WHAT YOU SHOULD DO: Only the lines from the one containing "Choose Imprimir etiqueta(s) DANFe option" through the one containing "Given: Click the 2021前三季度 column header" should be printed, exactly as they appear below, with both ends included.

DATA SUPPLIED:
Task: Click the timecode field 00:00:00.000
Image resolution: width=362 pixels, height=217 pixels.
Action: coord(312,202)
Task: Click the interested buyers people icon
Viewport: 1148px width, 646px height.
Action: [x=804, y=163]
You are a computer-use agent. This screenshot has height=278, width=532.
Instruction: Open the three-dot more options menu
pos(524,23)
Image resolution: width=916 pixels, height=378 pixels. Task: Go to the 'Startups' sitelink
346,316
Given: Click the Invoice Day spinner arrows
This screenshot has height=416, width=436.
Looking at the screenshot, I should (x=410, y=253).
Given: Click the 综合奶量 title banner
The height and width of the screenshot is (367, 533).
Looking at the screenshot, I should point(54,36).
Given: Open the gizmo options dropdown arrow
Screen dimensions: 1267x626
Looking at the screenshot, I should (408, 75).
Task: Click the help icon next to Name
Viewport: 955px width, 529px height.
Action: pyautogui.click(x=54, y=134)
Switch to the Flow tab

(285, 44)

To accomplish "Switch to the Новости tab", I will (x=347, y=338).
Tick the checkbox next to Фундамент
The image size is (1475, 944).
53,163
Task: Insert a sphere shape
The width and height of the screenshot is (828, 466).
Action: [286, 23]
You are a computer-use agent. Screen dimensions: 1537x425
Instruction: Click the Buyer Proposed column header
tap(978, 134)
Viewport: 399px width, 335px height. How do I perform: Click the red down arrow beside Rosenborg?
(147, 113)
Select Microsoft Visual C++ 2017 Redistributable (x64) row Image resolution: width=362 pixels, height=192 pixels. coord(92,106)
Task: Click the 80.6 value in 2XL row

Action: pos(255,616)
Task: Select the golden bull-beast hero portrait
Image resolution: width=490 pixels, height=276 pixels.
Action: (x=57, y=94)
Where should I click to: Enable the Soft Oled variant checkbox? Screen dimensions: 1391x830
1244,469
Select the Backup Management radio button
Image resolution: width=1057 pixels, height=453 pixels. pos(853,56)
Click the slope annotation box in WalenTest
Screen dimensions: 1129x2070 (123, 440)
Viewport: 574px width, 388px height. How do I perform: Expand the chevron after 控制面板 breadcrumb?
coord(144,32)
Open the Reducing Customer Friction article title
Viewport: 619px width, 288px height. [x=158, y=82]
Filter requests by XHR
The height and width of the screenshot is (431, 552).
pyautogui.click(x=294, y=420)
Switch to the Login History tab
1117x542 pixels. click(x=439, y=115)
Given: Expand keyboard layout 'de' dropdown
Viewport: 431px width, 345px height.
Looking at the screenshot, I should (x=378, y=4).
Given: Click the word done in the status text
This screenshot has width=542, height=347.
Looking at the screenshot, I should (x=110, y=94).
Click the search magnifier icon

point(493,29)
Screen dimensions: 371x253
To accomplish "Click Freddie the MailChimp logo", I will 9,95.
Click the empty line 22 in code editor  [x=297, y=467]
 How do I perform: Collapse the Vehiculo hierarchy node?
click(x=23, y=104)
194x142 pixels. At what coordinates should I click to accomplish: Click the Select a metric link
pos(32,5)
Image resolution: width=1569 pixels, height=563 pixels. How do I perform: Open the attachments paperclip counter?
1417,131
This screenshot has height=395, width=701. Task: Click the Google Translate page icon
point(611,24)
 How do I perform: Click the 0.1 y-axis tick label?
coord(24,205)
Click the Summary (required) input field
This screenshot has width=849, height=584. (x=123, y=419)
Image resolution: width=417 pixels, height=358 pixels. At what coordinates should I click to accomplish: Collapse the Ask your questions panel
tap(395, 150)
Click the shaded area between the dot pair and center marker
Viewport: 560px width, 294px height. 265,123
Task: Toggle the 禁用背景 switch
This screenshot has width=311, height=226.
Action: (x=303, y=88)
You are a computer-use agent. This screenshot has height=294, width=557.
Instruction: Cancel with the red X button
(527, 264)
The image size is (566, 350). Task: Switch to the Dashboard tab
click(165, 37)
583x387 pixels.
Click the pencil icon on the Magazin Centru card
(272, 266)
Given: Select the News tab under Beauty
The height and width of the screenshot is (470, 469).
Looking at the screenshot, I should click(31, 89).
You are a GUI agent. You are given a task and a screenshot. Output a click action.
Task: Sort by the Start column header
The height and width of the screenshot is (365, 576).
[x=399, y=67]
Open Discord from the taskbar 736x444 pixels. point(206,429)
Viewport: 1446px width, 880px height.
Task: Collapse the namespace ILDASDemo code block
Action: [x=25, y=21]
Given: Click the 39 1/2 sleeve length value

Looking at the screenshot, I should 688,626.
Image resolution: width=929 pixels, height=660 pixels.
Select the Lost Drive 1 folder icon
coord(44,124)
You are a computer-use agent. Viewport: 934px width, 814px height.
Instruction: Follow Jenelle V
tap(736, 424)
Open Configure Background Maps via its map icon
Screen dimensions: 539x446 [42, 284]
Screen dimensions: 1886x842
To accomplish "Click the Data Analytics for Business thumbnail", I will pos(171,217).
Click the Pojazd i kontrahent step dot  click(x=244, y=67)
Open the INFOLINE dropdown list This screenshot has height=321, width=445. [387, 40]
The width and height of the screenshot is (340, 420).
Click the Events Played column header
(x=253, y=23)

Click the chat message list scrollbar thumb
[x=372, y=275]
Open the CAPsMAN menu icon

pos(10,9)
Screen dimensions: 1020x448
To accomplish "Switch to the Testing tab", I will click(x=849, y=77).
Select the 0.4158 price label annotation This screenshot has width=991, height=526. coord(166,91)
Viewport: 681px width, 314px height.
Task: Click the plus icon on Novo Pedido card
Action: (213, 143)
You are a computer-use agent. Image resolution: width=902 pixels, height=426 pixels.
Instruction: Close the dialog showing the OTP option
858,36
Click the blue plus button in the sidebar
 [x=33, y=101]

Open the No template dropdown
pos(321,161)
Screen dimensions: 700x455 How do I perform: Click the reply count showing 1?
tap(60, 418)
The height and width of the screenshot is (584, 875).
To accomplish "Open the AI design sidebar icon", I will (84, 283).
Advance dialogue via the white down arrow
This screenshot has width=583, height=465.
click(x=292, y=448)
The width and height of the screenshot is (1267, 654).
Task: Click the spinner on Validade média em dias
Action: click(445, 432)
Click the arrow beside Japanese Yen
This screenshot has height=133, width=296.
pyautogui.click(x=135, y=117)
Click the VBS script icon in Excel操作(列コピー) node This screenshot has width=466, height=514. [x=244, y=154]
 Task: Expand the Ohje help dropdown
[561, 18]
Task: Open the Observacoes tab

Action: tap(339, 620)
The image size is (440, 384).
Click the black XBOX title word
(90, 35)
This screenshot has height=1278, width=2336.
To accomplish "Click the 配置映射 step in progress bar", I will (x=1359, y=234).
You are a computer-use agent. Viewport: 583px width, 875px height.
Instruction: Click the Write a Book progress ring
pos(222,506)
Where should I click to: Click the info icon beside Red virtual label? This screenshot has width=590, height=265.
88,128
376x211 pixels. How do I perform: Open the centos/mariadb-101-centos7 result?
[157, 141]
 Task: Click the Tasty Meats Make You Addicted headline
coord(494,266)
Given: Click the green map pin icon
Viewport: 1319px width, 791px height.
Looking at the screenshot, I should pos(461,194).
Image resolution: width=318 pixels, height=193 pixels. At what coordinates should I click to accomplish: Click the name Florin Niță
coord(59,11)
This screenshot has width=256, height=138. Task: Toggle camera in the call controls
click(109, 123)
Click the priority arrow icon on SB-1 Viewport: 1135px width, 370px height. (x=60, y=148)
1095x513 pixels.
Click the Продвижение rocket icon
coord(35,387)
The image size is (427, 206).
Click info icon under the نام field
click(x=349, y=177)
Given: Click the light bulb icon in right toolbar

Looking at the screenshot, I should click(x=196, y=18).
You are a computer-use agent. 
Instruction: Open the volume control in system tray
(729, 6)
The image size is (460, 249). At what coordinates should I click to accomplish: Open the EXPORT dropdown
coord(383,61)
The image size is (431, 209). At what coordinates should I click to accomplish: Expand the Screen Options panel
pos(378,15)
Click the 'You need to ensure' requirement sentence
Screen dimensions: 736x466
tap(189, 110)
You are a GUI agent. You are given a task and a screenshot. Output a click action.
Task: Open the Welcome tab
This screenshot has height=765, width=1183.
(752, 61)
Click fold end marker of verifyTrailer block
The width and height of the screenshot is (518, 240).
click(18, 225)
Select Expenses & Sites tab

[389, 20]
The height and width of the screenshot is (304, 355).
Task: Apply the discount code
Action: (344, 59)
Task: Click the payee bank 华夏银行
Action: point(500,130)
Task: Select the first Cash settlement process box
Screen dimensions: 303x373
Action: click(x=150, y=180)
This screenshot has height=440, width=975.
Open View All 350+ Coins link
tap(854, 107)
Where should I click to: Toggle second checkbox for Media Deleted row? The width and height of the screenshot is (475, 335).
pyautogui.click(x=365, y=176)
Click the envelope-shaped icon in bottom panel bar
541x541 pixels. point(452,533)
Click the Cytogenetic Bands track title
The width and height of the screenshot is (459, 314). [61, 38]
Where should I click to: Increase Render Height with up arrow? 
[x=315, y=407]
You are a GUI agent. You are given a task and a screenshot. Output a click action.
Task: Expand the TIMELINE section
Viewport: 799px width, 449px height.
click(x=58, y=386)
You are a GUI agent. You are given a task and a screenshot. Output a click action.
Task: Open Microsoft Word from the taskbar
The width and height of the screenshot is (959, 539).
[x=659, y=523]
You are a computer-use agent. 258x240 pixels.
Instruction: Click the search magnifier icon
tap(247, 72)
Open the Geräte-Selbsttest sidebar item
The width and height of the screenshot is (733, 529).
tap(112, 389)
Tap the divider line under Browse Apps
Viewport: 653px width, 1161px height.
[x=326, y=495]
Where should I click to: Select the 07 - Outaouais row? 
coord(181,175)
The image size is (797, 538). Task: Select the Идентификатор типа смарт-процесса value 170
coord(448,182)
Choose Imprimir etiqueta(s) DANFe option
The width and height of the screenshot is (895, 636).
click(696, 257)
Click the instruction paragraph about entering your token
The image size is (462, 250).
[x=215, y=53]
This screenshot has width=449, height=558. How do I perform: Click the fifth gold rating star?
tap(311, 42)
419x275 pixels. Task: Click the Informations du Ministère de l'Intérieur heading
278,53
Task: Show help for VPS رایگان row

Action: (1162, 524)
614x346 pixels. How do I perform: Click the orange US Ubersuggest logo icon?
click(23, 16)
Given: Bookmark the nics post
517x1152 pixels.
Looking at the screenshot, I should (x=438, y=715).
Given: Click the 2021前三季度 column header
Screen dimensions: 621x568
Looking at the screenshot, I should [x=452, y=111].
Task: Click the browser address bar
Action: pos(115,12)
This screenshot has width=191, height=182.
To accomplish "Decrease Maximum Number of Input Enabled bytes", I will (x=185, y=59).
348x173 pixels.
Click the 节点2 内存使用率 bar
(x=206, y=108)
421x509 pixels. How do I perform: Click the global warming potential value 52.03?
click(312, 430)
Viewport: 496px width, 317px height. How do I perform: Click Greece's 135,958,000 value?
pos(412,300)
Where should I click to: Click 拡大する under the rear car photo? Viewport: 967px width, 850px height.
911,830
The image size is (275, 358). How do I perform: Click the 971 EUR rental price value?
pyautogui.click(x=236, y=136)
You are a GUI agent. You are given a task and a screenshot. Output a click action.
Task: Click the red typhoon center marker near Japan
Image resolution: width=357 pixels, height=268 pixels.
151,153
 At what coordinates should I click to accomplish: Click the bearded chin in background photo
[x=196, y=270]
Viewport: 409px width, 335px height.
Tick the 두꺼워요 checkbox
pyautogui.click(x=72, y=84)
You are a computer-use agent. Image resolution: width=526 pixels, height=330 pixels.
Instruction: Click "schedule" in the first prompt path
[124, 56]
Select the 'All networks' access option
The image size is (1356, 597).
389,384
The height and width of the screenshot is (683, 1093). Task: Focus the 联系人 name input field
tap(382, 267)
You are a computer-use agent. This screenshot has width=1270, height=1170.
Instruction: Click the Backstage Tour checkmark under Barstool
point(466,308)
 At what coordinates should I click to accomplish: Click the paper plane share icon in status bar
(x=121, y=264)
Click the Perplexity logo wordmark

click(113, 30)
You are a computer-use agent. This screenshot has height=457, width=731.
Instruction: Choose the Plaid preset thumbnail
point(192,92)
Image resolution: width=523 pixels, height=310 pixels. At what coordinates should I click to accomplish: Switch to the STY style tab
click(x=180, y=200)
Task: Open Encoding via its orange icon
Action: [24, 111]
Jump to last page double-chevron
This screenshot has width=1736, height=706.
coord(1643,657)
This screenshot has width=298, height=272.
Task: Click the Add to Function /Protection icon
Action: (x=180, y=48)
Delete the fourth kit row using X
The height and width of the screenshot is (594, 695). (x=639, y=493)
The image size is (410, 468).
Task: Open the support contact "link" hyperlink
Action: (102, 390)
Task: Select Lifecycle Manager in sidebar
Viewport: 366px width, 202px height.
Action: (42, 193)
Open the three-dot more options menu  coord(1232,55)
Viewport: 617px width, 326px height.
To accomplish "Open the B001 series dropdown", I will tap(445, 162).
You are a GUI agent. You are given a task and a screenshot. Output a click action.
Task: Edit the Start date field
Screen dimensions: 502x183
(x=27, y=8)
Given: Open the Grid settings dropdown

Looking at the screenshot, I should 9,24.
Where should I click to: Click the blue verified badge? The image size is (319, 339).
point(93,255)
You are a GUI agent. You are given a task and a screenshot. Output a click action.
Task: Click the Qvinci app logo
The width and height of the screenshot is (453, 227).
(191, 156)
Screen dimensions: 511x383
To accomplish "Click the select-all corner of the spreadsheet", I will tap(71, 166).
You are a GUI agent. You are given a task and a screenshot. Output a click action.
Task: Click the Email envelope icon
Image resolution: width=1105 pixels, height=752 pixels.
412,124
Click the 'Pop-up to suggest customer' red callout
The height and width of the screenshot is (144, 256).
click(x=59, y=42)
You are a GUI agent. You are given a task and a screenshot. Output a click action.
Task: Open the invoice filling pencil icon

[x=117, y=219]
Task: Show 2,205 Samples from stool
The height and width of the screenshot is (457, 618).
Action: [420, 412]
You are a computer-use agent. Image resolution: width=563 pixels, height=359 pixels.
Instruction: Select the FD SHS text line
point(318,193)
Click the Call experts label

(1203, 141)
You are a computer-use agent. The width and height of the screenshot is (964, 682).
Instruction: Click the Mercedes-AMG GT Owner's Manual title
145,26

REPLY TO THE TASK:
Choose Imprimir etiqueta(s) DANFe option
The width and height of the screenshot is (895, 636).
click(696, 257)
Click the instruction paragraph about entering your token
The image size is (462, 250).
[x=215, y=53]
This screenshot has width=449, height=558. How do I perform: Click the fifth gold rating star?
tap(311, 42)
419x275 pixels. Task: Click the Informations du Ministère de l'Intérieur heading
278,53
Task: Show help for VPS رایگان row

Action: (1162, 524)
614x346 pixels. How do I perform: Click the orange US Ubersuggest logo icon?
click(23, 16)
Given: Bookmark the nics post
517x1152 pixels.
Looking at the screenshot, I should (x=438, y=715).
Given: Click the 2021前三季度 column header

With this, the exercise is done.